This code accompanies our NeurIPS 2023 spotlight paper:
Learning Layer-wise Equivariances Automatically using Gradients
Tycho F. A. van der Ouderaa, Alexander Immer, and Mark van der Wilk.
For example, to learn layer-wise translational equivariances with sparsified parameterisation (S-FC + S-CONV) we can run:
python classification_image.py --config configs/cifar10.yaml --model s_both --batch_size 128 --marglik_batch_size 150 --approx kron --lr 0.01 --n_epochs_burnin 10 --prior_prec 1.0 --n_epochs 4000 --data_augmentation --download
The code uses wandb
to log experiments (which requires setting up a weights and biases account)
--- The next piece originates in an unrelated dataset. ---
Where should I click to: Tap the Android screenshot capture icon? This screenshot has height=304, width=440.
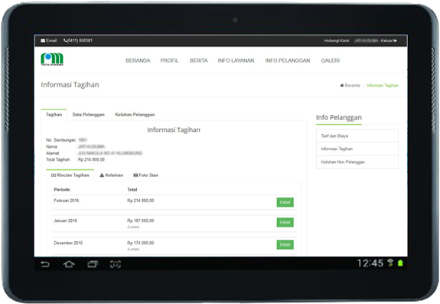pyautogui.click(x=116, y=264)
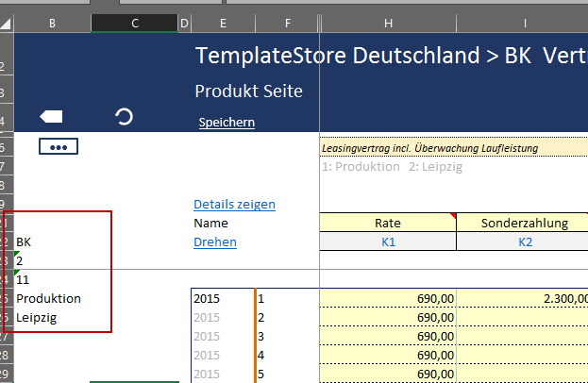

Scripts for experiments performed in the paper can be found here:
Experiment | Script location |
---|---|
Toy problem (Sec. 6.1) | scripts/toy_problem |
Main CIFAR-10 (Sec. 6.2) | scripts/main_cifar10 |
Multiple groups (Sec. 6.3) | scripts/multiple_groups_mnist , scripts/multiple_groups_mnist |
Please get in touch if there are any questions about the code.
For experiments, we use python 3.9. Dependencies can be installed by running:
pip install -r requirements.txt
cd dependencies/asdl && pip install . && cd ../..
cd dependencies/laplace && pip install . && cd ../..
This should automatically install patched versions of Laplace and ASDL libraries.
The Differentiable Laplace objective used in this repository performs better than MAP but can be slower in training. Linearised Laplace approximations are an active research topic and are actively being improved. For instance, concurrent work (Immer, Alexander, et al. "Stochastic marginal likelihood gradients using neural tangent kernels." ICML 2023.) shows Laplace approximations that give a 10x improvement and should be readily applicable to our setting.
The code uses elements from LILA (Immer, Alexander, et al. "Invariance learning in deep neural networks with differentiable Laplace approximations." NeurIPS 2022) and RPP (Finzi, Marc, Gregory Benton, and Andrew G. Wilson. "Residual pathway priors for soft equivariance constraints." NeurIPS 2021) repositories.